Here’s a way to avoid triggering CGT!
Testamentary discretionary trusts are great estate planning tools because they can offer tax minimisation, asset protection and flexibility.
A testamentary discretionary trust is a type of trust created under a will, comes into existence only upon the administration of the deceased estate and has four elements: the trustee(s), the assets, the beneficiaries and the discretion.
This article focuses on the implications of Capital Gains Tax (CGT) and the use of a testamentary discretionary trust to avoid triggering a CGT event.
Capital Gains Tax is triggered on the disposal of an asset
When an asset passes to a beneficiary under a will or to the executor or the trustee of a testamentary trust this does not constitute a disposal for tax purposes (except in the case of passing to tax exempt entity that does not have DGR status and except when passing to a foreign person).
In most instances there is no Capital Gains Tax when an asset is transferred from the trustee of a testamentary trust to a beneficiary.
The liability for Capital Gains Tax is triggered when the beneficiary who has received the asset subsequently disposes of it.
The trustee can by transferring the asset to a beneficiary on a low or nil income reduce the Capital Gains Tax liability.
Also by holding the assets of an estate within a trust presents the beneficiaries with an opportunity to defer the need for the sale of assets (and therefore Capital Gains Tax).
The house that Grandad bought cheaply on the banks of the Brisbane River in 1990 is now worth $4 million.
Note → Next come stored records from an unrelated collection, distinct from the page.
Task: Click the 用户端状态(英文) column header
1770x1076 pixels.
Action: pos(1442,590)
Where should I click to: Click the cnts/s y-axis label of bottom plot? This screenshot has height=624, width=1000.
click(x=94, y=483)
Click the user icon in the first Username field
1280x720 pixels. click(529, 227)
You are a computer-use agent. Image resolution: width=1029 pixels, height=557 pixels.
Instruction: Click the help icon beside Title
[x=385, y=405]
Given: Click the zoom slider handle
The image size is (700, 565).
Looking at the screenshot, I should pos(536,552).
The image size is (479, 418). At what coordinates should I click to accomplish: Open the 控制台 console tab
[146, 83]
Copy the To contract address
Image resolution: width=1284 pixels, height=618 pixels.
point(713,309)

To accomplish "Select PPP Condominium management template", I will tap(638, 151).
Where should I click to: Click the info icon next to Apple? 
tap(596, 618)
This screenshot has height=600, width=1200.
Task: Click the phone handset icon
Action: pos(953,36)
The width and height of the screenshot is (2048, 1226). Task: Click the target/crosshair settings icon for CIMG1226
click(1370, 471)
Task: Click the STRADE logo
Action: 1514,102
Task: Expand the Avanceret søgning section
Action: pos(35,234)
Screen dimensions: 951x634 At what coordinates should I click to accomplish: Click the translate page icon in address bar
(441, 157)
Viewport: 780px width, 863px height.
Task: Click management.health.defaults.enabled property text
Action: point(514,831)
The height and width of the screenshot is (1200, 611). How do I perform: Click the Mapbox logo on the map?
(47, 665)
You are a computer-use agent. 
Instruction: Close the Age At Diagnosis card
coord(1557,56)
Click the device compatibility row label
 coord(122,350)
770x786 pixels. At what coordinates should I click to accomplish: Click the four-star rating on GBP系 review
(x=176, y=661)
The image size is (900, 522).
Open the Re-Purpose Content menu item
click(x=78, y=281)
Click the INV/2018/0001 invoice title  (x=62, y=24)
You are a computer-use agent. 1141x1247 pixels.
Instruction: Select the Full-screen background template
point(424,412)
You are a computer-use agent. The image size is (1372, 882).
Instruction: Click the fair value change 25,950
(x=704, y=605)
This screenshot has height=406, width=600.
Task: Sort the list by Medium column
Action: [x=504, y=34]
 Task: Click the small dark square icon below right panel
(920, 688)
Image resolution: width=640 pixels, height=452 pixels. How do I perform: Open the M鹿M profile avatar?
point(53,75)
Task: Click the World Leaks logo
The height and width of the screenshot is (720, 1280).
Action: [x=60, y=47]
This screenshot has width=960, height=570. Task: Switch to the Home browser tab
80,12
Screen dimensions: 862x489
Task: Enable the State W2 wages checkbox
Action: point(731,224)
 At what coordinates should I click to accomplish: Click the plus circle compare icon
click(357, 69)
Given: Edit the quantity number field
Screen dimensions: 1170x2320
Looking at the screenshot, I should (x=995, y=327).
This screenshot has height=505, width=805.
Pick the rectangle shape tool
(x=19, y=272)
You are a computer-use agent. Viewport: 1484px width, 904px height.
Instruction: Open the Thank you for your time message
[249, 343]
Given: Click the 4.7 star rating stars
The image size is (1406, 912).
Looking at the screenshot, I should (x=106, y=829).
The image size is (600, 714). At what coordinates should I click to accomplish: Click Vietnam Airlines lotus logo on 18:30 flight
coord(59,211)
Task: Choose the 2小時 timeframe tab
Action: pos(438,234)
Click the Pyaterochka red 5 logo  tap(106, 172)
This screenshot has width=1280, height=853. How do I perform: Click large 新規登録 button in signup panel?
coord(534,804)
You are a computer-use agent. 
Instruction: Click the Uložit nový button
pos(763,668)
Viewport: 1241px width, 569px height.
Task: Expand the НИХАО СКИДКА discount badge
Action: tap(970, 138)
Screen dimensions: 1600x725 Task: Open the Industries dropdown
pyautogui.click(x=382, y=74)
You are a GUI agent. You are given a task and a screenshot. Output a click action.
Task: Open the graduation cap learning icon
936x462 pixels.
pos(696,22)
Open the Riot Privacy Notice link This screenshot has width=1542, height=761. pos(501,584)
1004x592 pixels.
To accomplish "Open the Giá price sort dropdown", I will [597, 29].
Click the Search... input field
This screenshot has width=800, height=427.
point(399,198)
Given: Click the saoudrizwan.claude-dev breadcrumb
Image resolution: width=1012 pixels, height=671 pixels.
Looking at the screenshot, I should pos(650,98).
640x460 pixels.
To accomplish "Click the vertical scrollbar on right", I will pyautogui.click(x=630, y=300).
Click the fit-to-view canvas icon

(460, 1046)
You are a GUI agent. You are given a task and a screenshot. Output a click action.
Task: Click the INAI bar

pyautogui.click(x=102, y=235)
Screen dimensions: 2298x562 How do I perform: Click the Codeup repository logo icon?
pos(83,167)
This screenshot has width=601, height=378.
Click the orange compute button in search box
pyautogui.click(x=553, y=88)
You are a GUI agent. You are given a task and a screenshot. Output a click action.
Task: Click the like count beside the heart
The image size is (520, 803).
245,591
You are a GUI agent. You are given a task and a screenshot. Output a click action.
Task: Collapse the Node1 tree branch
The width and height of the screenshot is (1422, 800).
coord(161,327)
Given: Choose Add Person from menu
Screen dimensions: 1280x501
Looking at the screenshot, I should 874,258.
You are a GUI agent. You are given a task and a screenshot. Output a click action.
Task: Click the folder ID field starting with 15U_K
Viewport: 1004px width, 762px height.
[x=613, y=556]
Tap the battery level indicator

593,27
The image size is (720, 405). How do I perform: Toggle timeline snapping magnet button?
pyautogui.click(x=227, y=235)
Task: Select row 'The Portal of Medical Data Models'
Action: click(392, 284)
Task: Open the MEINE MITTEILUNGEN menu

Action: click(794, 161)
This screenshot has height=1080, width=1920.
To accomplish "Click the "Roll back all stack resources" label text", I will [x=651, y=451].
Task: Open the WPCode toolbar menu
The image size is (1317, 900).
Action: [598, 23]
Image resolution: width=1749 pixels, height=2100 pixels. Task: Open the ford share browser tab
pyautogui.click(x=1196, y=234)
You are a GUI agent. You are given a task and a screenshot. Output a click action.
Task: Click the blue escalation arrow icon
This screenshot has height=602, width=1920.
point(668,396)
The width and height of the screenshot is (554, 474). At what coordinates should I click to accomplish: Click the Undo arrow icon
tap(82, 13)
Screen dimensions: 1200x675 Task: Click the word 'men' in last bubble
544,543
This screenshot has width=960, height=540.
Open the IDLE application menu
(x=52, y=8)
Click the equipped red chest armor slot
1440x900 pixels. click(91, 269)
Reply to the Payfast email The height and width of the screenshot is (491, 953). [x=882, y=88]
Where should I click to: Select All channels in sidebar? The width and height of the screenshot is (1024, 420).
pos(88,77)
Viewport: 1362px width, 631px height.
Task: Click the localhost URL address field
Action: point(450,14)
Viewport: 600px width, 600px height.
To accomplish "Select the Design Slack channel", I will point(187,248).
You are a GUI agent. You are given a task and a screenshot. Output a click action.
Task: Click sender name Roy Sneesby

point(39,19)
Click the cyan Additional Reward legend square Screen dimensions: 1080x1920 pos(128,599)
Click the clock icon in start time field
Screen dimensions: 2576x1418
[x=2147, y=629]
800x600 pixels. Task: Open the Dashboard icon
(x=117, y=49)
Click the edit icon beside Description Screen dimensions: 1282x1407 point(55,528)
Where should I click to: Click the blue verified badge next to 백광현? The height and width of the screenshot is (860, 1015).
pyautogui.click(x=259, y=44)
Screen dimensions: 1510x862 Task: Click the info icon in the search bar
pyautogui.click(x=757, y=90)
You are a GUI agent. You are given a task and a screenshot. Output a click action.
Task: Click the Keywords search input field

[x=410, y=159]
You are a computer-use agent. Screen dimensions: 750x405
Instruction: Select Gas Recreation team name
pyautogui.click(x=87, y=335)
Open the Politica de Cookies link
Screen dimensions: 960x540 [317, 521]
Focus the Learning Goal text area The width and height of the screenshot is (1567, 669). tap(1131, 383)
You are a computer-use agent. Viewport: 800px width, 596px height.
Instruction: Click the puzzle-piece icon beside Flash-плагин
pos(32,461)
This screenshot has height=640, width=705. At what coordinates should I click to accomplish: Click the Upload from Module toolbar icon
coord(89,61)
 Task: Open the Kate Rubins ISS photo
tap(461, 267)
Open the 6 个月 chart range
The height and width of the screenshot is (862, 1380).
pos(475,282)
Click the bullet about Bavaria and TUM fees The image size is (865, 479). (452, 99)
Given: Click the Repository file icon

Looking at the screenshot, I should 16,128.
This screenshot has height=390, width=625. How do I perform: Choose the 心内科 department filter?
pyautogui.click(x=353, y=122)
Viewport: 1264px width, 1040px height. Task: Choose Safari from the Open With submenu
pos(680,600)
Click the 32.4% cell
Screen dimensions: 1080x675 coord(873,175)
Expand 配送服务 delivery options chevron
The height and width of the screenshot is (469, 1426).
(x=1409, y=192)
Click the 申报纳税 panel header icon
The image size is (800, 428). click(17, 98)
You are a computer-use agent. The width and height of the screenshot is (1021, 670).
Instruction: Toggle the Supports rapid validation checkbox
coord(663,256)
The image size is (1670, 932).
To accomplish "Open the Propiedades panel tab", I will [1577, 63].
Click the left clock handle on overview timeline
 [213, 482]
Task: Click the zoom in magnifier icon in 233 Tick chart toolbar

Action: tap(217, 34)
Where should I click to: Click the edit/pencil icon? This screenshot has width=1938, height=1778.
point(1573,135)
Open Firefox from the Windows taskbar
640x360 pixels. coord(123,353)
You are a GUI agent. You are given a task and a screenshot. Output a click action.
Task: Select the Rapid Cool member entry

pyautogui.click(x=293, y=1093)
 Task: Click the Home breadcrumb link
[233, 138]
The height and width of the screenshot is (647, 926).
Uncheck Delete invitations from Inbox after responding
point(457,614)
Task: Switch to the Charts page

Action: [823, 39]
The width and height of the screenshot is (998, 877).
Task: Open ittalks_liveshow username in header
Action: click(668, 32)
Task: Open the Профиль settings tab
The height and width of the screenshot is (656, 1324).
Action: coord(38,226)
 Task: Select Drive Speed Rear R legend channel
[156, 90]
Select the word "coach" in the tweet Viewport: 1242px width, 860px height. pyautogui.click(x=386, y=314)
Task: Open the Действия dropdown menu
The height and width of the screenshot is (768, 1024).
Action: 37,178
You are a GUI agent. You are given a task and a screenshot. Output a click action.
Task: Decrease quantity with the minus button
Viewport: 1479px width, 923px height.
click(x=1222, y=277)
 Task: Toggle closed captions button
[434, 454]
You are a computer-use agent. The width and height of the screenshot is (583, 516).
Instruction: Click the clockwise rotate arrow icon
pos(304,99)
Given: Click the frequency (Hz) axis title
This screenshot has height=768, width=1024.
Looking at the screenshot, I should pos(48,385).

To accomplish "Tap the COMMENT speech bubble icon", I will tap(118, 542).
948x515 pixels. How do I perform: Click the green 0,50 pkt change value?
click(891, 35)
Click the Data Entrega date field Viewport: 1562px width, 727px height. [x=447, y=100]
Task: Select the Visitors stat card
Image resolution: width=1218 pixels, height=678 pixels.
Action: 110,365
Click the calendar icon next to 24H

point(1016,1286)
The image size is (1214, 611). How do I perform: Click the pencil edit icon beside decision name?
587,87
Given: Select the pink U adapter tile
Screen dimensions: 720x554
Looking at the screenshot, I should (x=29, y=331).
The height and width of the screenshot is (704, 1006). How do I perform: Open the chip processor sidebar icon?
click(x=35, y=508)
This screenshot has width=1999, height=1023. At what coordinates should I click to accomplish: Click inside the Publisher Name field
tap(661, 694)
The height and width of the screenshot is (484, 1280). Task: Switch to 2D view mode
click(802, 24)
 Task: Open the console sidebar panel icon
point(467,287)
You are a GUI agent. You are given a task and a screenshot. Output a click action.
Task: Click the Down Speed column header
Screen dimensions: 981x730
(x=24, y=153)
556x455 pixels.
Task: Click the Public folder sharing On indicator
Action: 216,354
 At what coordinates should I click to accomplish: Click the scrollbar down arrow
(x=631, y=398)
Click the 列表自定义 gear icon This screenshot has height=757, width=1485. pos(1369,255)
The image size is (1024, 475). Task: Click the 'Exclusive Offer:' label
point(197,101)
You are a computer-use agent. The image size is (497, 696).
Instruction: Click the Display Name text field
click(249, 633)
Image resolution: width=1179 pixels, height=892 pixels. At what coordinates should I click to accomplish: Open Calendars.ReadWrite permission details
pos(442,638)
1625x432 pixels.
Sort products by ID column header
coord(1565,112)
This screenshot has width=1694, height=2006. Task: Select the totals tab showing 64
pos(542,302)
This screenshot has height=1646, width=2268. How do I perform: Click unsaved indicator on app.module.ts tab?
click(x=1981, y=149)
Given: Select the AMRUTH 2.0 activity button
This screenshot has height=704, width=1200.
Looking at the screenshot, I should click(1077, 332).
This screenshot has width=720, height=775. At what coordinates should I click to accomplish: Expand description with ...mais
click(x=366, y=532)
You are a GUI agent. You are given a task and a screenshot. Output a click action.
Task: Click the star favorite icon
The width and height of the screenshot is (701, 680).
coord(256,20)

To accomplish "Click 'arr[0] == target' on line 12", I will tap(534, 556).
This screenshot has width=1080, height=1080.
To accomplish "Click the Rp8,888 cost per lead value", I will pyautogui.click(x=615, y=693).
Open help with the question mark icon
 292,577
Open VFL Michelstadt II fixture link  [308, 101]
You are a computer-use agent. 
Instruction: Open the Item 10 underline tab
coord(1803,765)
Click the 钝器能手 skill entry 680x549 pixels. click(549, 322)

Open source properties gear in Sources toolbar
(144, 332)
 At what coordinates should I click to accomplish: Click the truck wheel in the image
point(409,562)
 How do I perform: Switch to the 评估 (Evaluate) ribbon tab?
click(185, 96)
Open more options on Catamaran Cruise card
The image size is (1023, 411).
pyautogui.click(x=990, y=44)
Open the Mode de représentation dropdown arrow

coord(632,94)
The house can pass from Grandad to his son to his grand-daughter through the testamentary discretionary trust under Grandad’s will without triggering a CGT event.
The good news for trustees is that on 10 April 2014, the Australian Taxation Office (ATO) confirmed that it will continue its longstanding administrative practice of treating a testamentary trustee like an executor, i.e. in the same way that a ‘legal personal representative’ is treated for the purposes of Division 128 of the Income Tax Assessment Act 1997.
The impact of this is that there is no Capital Gains Tax (CGT) payable from:
- the deceased to the executor or testamentary trustee;
- the testamentary trustee to the beneficiary (unless it is a sale).
Please note, these concessions only apply to assets owned at the date of death.
Assets acquired by an executor after the date of death do not qualify, and this can be an issue for life interests.
The issue of CGT and testamentary trustees arose following the former Labor Government’s announcement in the 2011-12 Budget that it would amend the CGT provisions in order to provide greater certainty for taxpayers by fixing technical deficiencies, removing anomalies and addressing unintended outcomes in the law.
However, the current Government has so far indicated that this amendment will not be proceeding.
The result of this ATO clarification is that the taxation advantages of testamentary trusts are preserved for the time being.
Splitting the gain.
The other advantage of a testamentary trust is that any Capital Gains Tax liability incurred upon selling an asset can be split among the beneficiaries, known as “splitting the gain”.
For example, suppose two grandsons decide to sell the house that has been given to them through the trust.
The sale of the house incurs a $500,000 capital gain and a $250,000 Capital Gains Tax liability.
If there was no trust, each son, both in the top tax bracket of 49% (including the Medicare levy) would be facing paying an extra $61,250 in tax for the year.
Because the asset was owned by the trust, the sons can split the capital gains tax across other beneficiaries – their wives and children.
Each son has two children, and the maximum tax-free threshold plus rebate to their two children is about $21,000 each per year.
Let’s say their wives do not work, then they could receive $37,000 at a tax rate of 32.5%, paying a tax liability of $3,500 each.
This means the remaining liability of $46,000 each, taxed at the highest rate, would only incur a tax liability of $22,540 each.
The ability to spread the tax means that the liability faced by each son is reduced by 40%.
There is also the possibility that a trust allows for stamp duty relief, although this depends on the jurisdiction.